Mission

Bibliophiliac is the space where one passionate, voracious reader reflects on books and the reading life. You will find reviews, analysis, links, and reflections on poetry and prose both in and out of the mainstream.

A book must be the axe for the frozen sea within us. Franz Kafka

Sunday, February 21, 2010

Miscellanea


This week has been an eclectic reading week. I am still plowing through Phineas Redux; but when I say "plowing through," that sounds like an agrarian chore. Truth is, I am reveling in Phineas Redux whenever I can steal an hour. I finished part one this weekend, and things are looking grim for Phineas Finn. Only the women are on his side. The Parliament is about to be dissolved, after a protracted battle over church and state (a battle that eerily resembled the partisan dogfight over health care this summer). Phineas has suffered terrible damage to his reputation at the hands of the editor of The People's Banner. Laura Kennedy has returned to London, her husband is still mad, and Phineas is still being slandered. He also has a few political and personal enemies who have reason to want to harm him. This world, so unlike my own, is a whole entire universe.

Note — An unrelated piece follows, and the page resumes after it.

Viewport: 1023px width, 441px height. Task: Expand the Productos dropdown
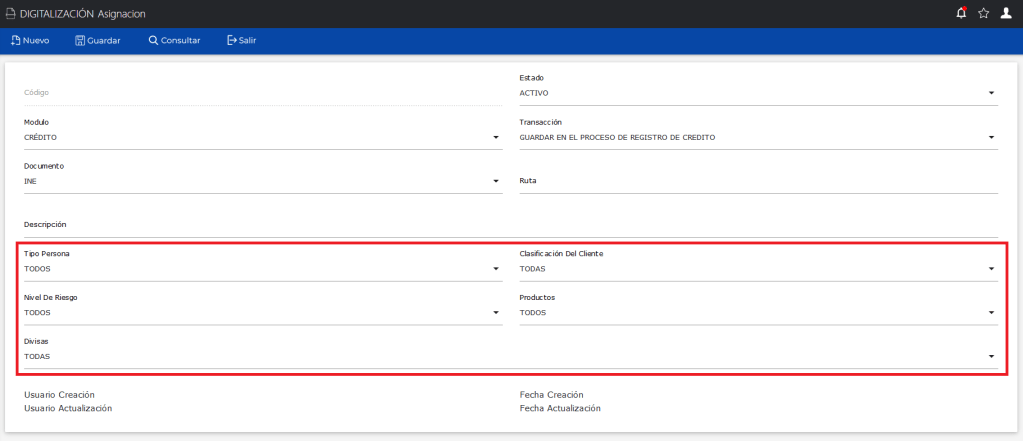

While stealing time for Trollope's universe at night, I was teaching Shakespeare by day, and getting carried away by the sonnets. There is nothing more energizing to me as a teacher than Shakespeare, and there is yet another universe in each one of the 14-line poems. For instance, in sonnet 30 Shakespeare uses sound effects to evoke a wailing speaker (And with old woes new wail my dear time's waste), a detail that caught my students' attention and made them laugh. Well, maybe they were just laughing at my rendition of the speaker's wailing voice.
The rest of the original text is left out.